Zimbabwe, widely criticized for mismanaging its economy, was narrowly elected head of the main U.N. inter-governmental body on the environment despite opposition led by European Union nations.
EU countries also objected to the Commission on Sustainable Development's entire two-week session, which they said had degenerated into scripted speeches without setting targets for renewable energy and other environmental policies.
As a result, the commission ended the conference among ministers from around the world on Friday without coming up with a consensus document after the 25-member EU refused to approve a paper because it did not include concrete measures.
After attempts at agreement failed, the commission voted for Zimbabwe's environment and tourism minister, Francis Nheme. The post rotates among regions and Nheme was Africa's choice to lead the commission for the next year.
The vote by secret ballot was 26-21 with three abstentions. Fifty of the 53 commission members voted.
"We really think it calls into question the credibility of this organization to have a representative from a country that has decimated its agriculture, that used to be the breadbasket of Africa and can't now feed itself," Daniel Reifsnyder, the U.S. deputy assistant secretary for environment, told reporters after the meeting.
But the soft-spoken Nheme said, "I think it's not time to point fingers."
"Different opinions were expressed and it is their right to express those opinions. At the end of the day majority rules as democracy should," he said.
Zimbabwe is suffering its worst economic crisis since independence in 1980, with inflation running at 2,000 percent. Mugabe's policies, including the seizure of white-held farms to resettle landless blacks, are often blamed along with corruption and violence against opponents.
The U.N. conference aimed to produce policies to advance long-term energy solutions that can contribute to economic and social development while protecting the environment.

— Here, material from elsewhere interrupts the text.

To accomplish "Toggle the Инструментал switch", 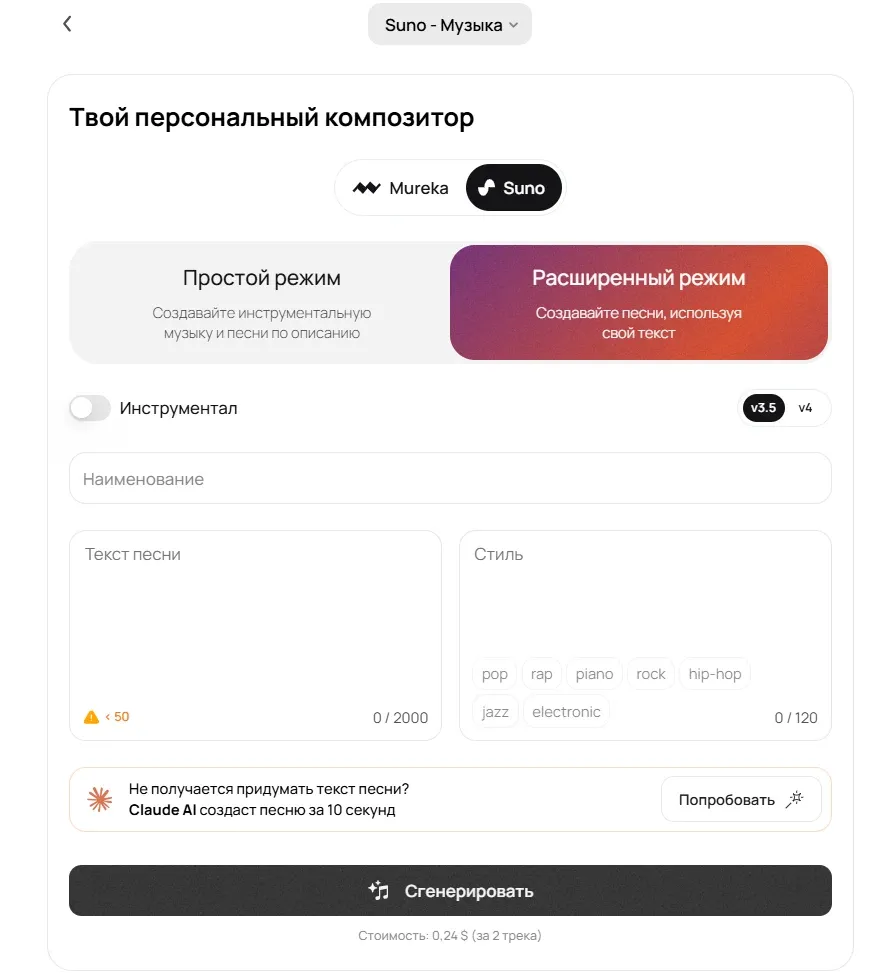I will coord(90,408).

The object was to persuade developing nations to leapfrog past industrial countries' dependence on fossil fuel.
Germany's environment minister, Sigmar Gabriel, noted that the EU and the United States had imposed travel sanctions, among other penalties, against officials in President Robert Mugabe's government for human rights abuses.
"It would not be possible for us to invite the next chair, if it is from the government of Zimbabwe, or to have contacts with the chair," said Gabriel, whose country holds EU's current presidency.
Britain, Zimbabwe's former colonial ruler, also issued a statement.
"Zimbabwe's election will be seen as an outrage by millions of people who look to the
United Nations for help to escape from poverty," the British minister for climate change and the environment, Ian Pearson, said.
"They will be asking how the body charged with promoting sustainable development will be able to maintain credibility whilst being chaired by a representative of a government whose failed policies have destroyed its own economy."
Before Zimbabwe's election, the outgoing chairman, Qatari Energy Minister Abdullah bin Hamad al-Attiyah, attempted to get a last-minute agreement on a closing document.
The EU nations refused, however.
"The challenges posed by climate change, energy security, and air pollution are now seen more clearly than five years ago," said Stavros Dimas, the European commissioner for the environment. "They require strengthened and more ambitious, international policy commitments."